Every line of the data that contains the string "each" must be copied.

■ **EXTRACTED MATERIAL**
━━━
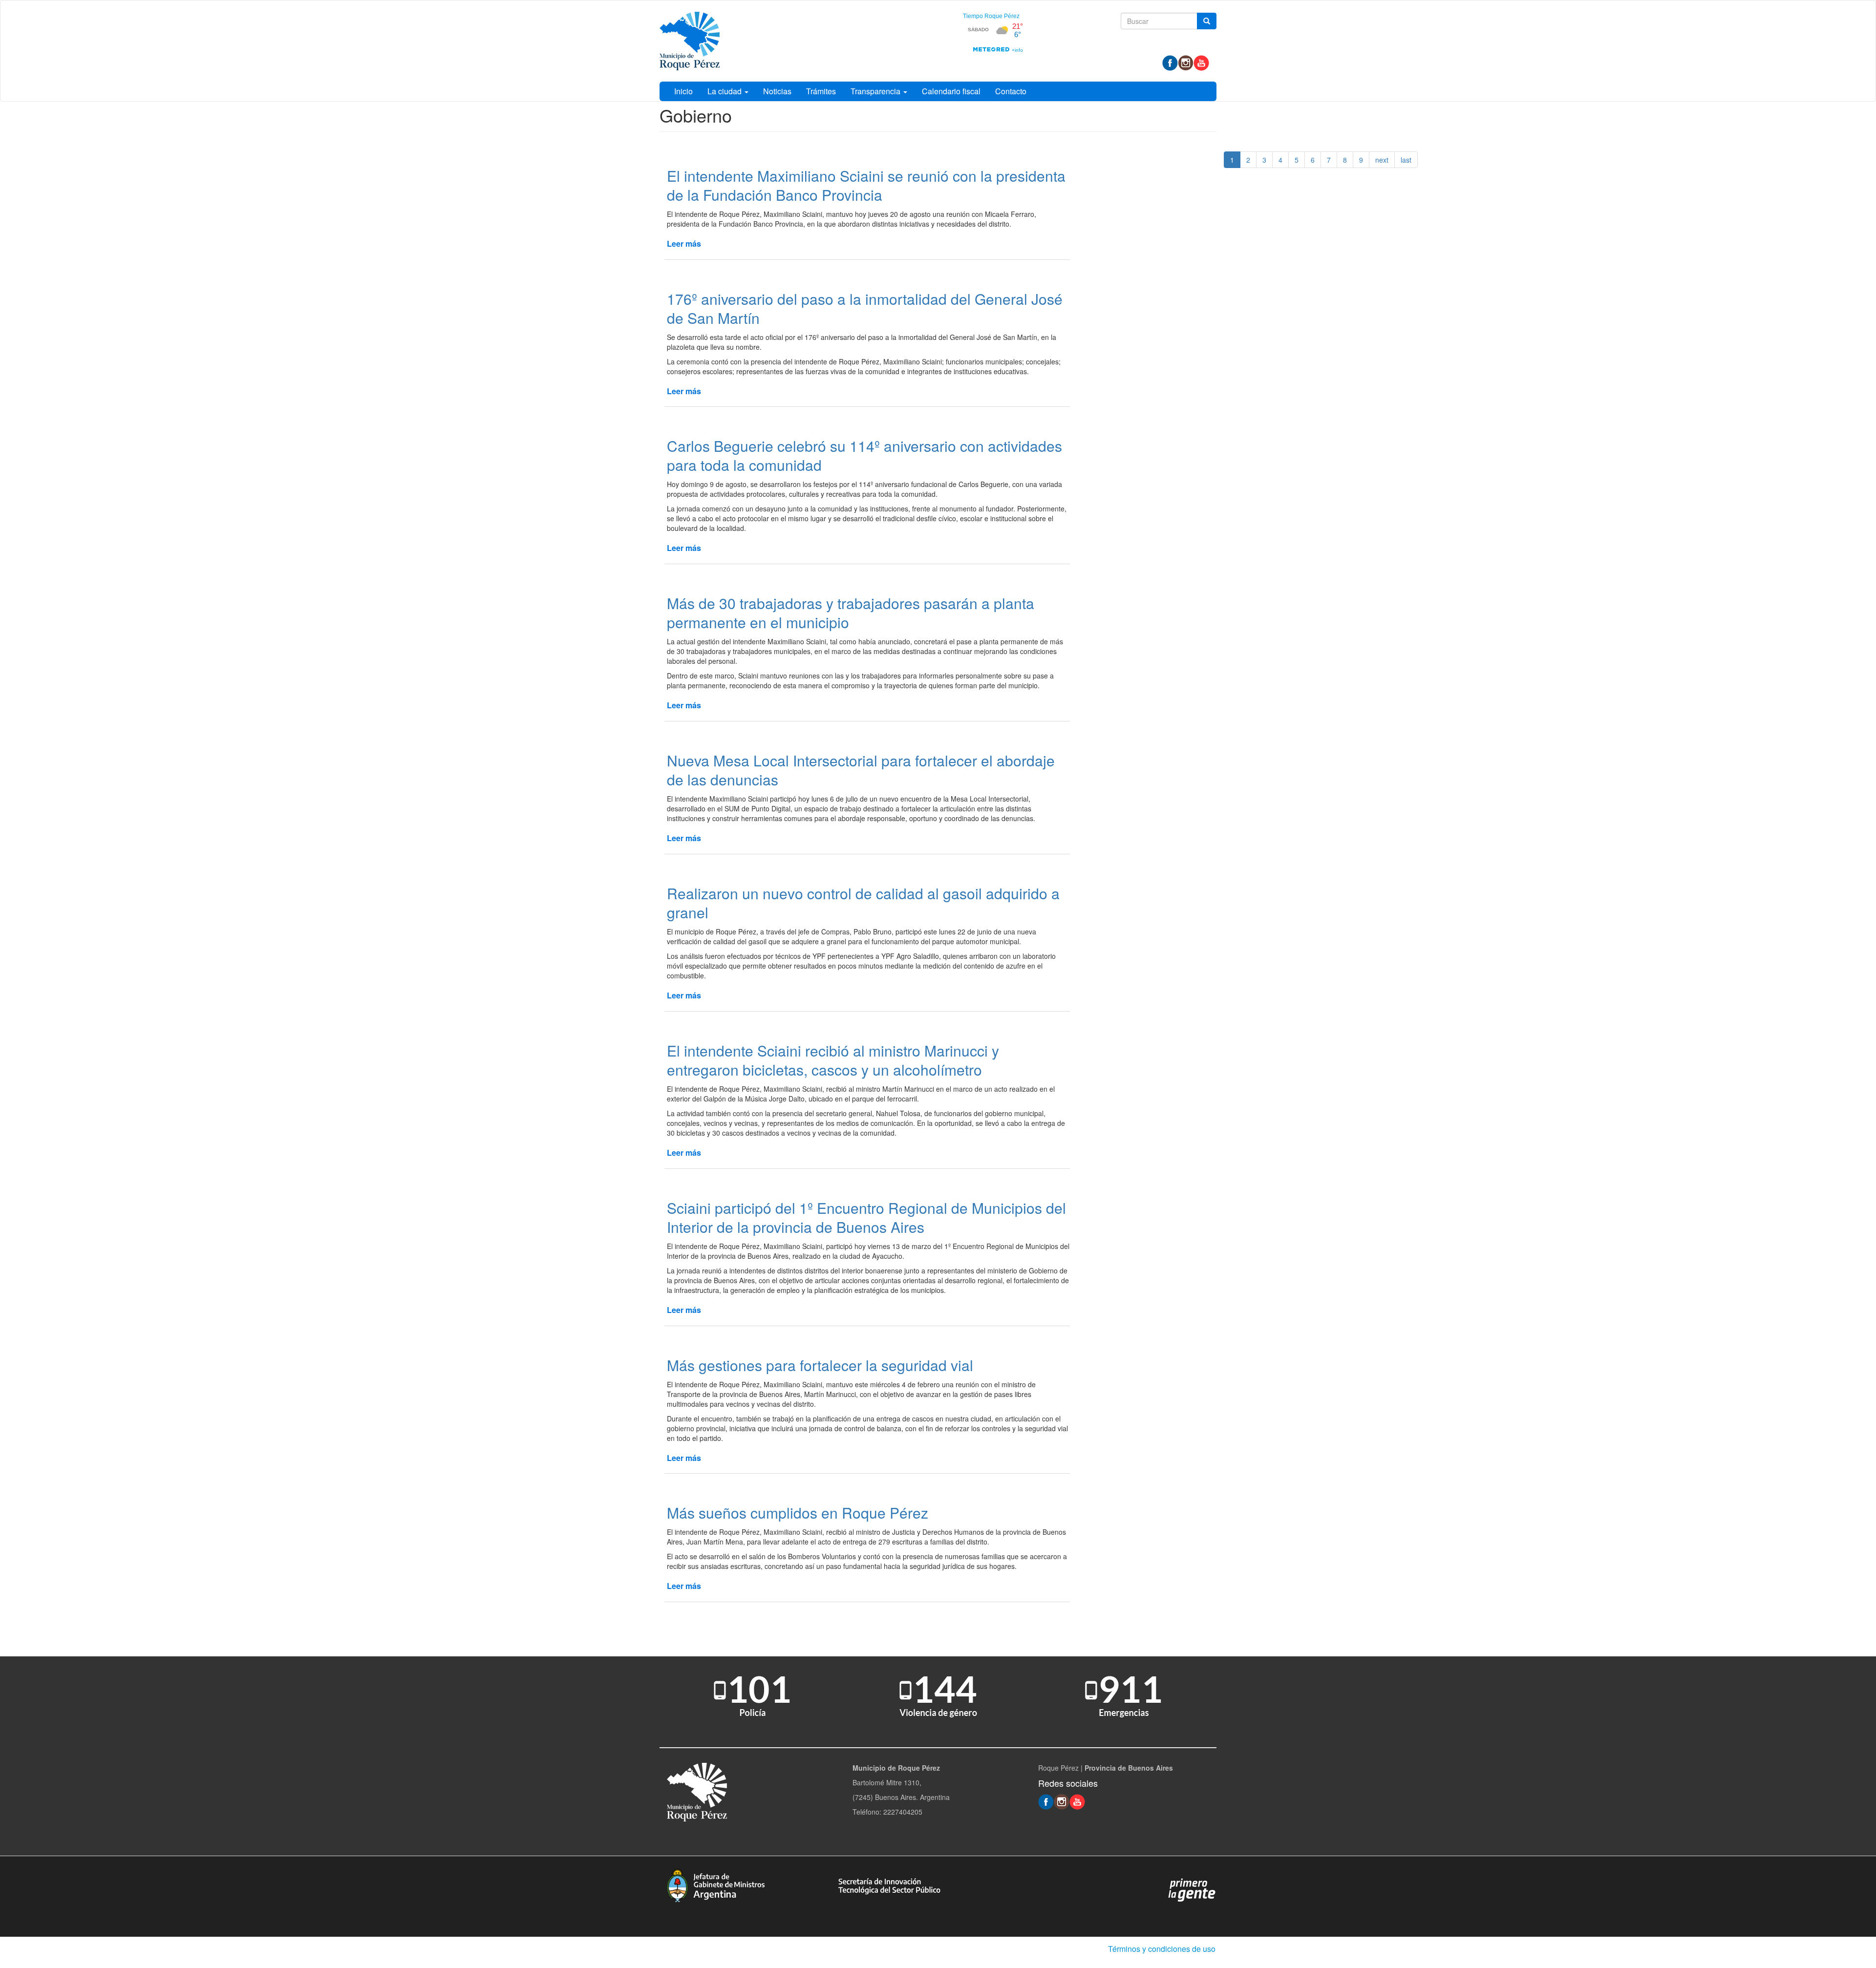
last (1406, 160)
━━━
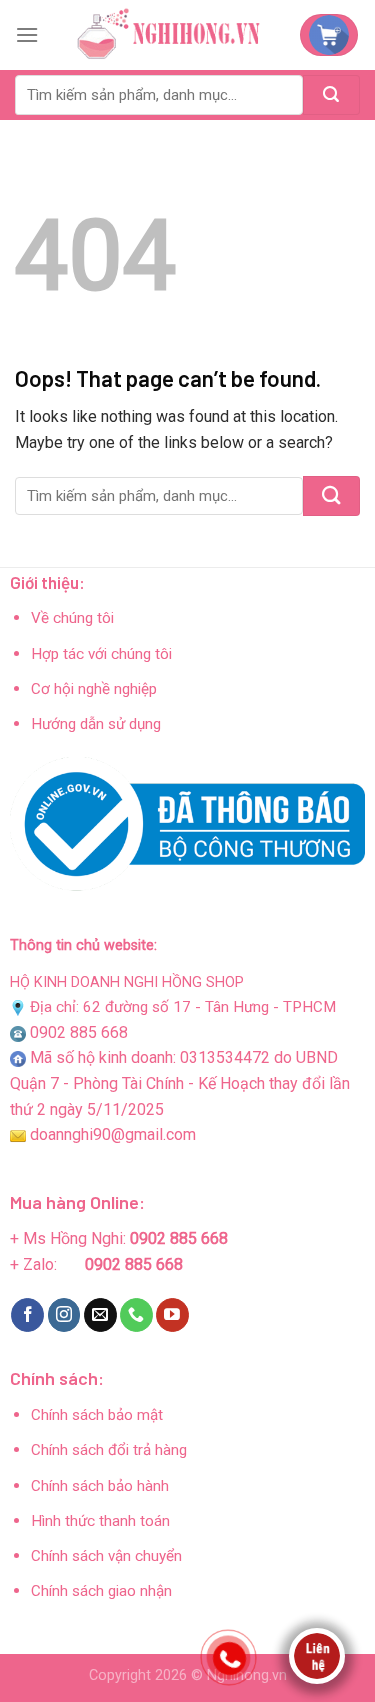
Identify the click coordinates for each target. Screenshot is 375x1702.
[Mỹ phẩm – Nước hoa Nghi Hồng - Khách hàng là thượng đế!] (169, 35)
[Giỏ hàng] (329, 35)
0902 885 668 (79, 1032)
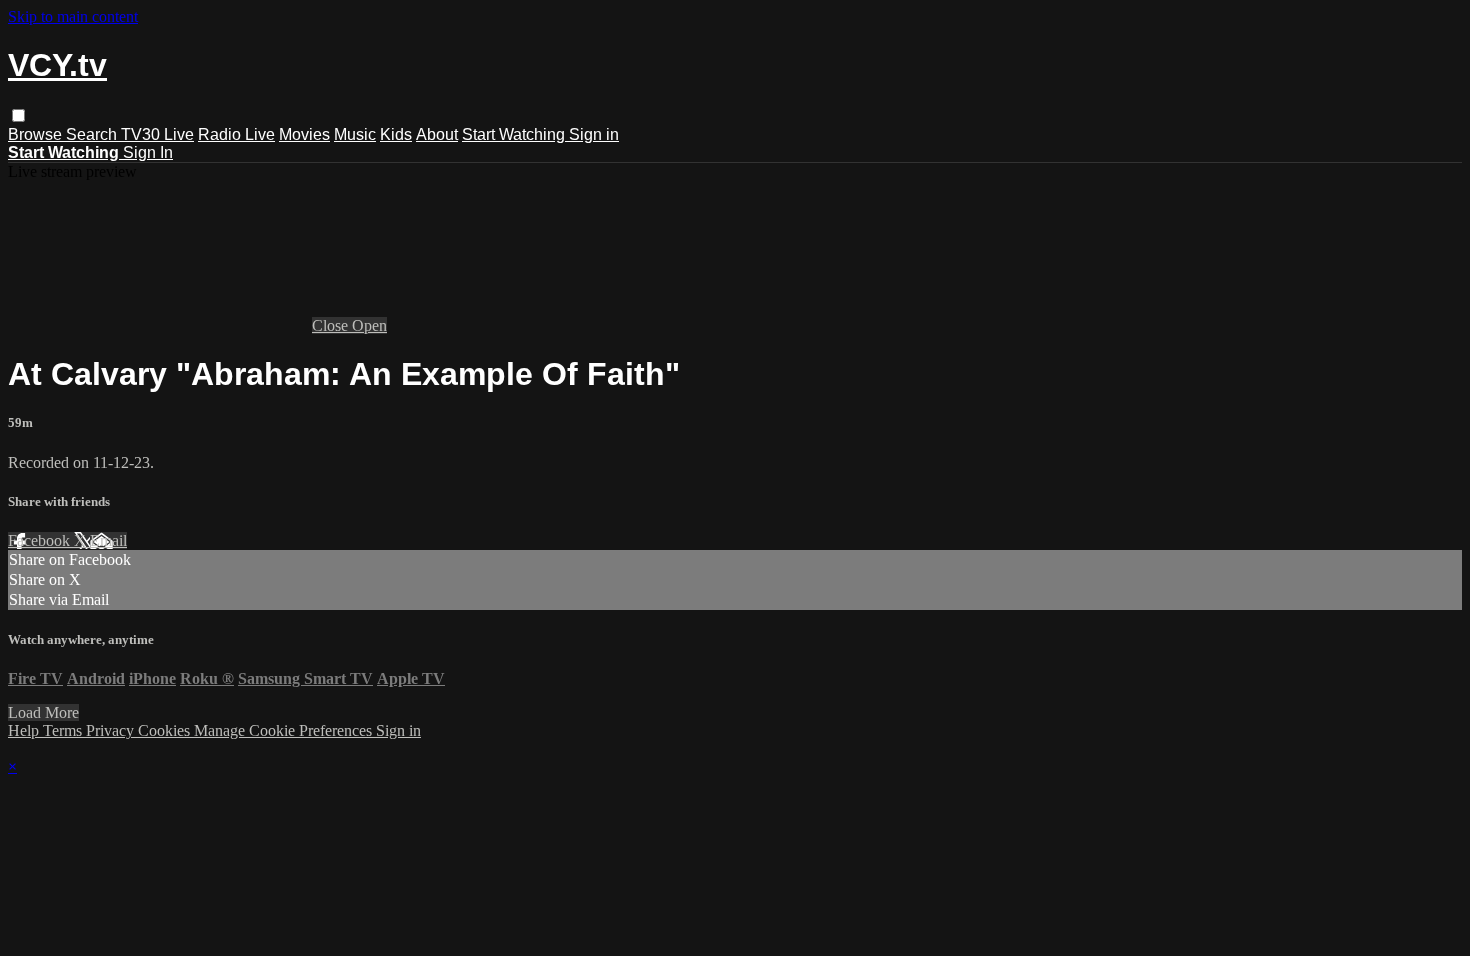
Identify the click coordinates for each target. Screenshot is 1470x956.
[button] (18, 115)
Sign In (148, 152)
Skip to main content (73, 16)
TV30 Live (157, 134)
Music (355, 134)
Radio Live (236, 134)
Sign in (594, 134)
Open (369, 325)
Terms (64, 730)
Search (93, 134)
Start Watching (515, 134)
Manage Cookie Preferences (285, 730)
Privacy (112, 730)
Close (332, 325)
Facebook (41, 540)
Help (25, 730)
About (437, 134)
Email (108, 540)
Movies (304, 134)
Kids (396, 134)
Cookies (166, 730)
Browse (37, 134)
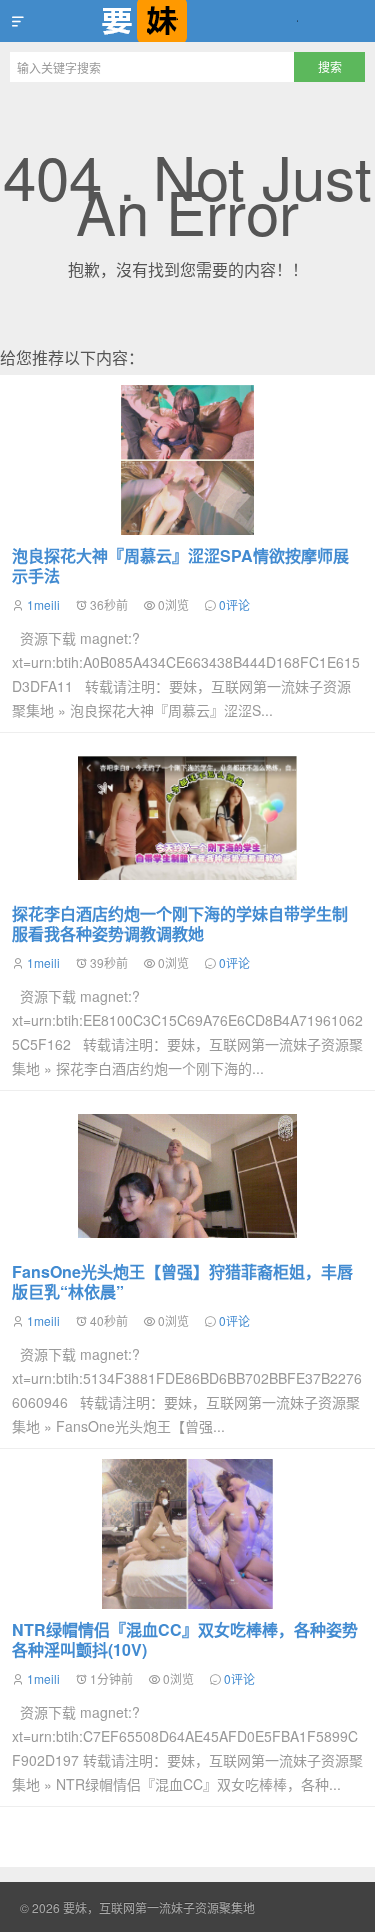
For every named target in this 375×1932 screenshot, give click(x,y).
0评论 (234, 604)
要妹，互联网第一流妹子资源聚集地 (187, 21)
━━━
■ **OUTPUT FOR THIS EXERCISE**
Identify the click coordinates for each target. Screenshot is 375x1702.
Identify the click coordinates for each target. Screenshot is 1470x956.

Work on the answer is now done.